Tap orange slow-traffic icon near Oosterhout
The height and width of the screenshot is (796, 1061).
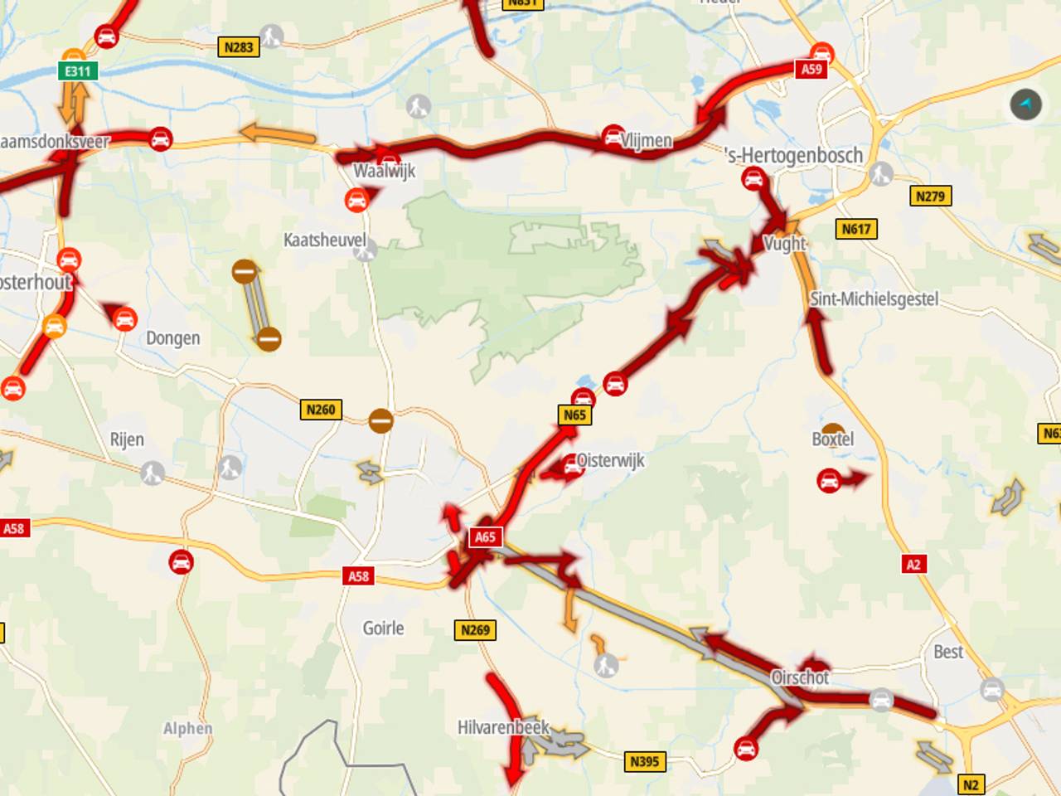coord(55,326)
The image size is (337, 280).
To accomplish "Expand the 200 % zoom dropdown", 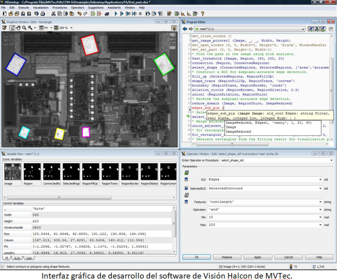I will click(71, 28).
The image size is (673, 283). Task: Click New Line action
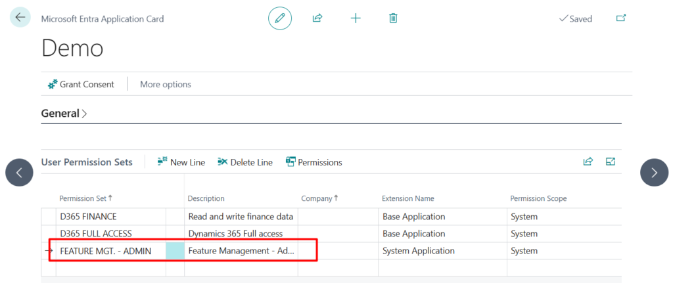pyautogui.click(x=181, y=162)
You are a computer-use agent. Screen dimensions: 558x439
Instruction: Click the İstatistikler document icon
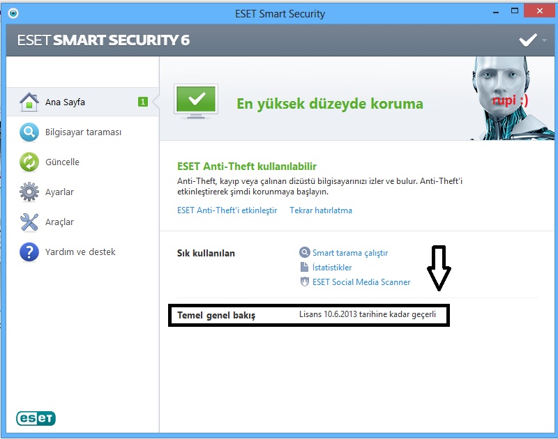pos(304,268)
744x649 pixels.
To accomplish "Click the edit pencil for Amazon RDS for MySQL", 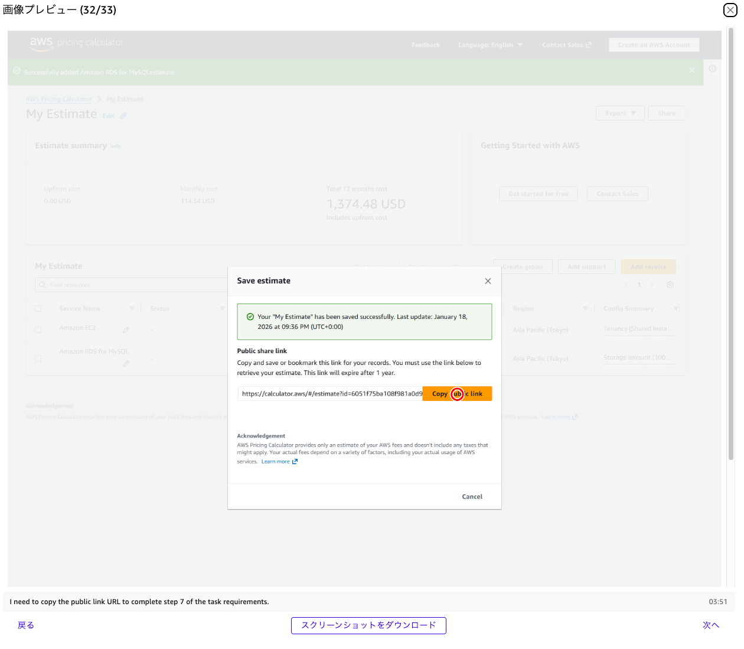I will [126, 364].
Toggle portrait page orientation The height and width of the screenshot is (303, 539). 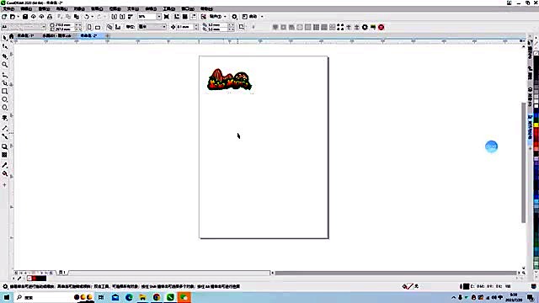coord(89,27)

■ ■ ■ ■ ■

WHAT THE EXERCISE ASKS
Could you write out, word for word, the part of the items that opens with the line containing "The image size is (673, 283)." and closes with the line containing "pos(304,268)", including both of those lines and leaving the pictures out?

SOLVED EXERCISE
The image size is (673, 283). Task: Click New Line action
pyautogui.click(x=181, y=162)
You are a computer-use agent. Screen dimensions: 558x439
Instruction: Click the İstatistikler document icon
pos(304,268)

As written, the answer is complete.